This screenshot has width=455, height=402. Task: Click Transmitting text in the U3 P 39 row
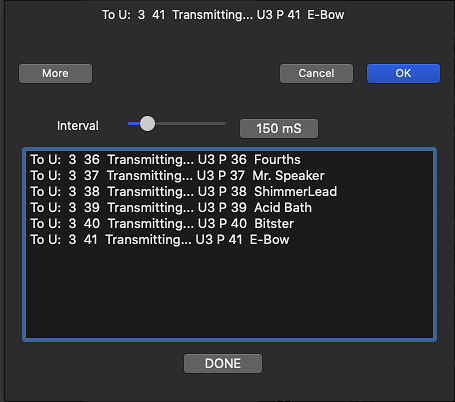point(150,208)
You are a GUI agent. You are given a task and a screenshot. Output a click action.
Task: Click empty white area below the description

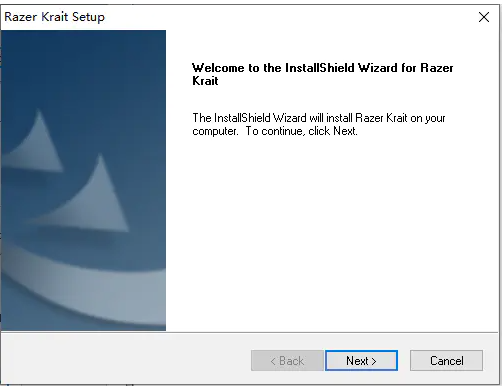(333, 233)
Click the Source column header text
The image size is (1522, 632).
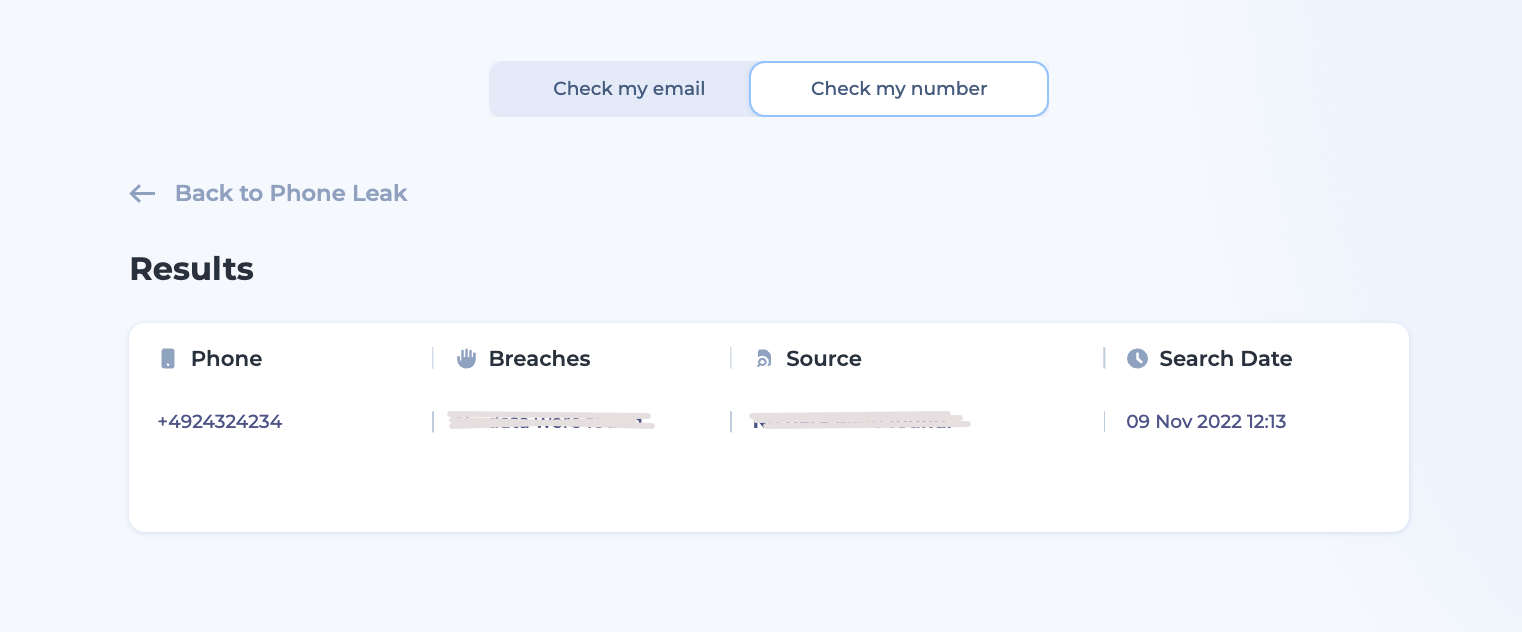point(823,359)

========================================================================

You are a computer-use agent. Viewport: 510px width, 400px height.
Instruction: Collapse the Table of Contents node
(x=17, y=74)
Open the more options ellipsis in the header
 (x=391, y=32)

========================================================================

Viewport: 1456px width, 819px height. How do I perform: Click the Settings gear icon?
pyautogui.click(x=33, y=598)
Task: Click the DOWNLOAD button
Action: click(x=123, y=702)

========================================================================

### EXERCISE GOAL:
Repeat the entries word for word, from the line containing "This screenshot has" through the line containing "point(823,359)". Leave out the pictures.

### TASK ANSWER:
This screenshot has width=455, height=402. Task: Click Transmitting text in the U3 P 39 row
point(150,208)
You are a GUI agent. You are given a task and a screenshot. Output a click action.
Task: Click empty white area below the description

(333, 233)
Click the Source column header text
The image size is (1522, 632).
point(823,359)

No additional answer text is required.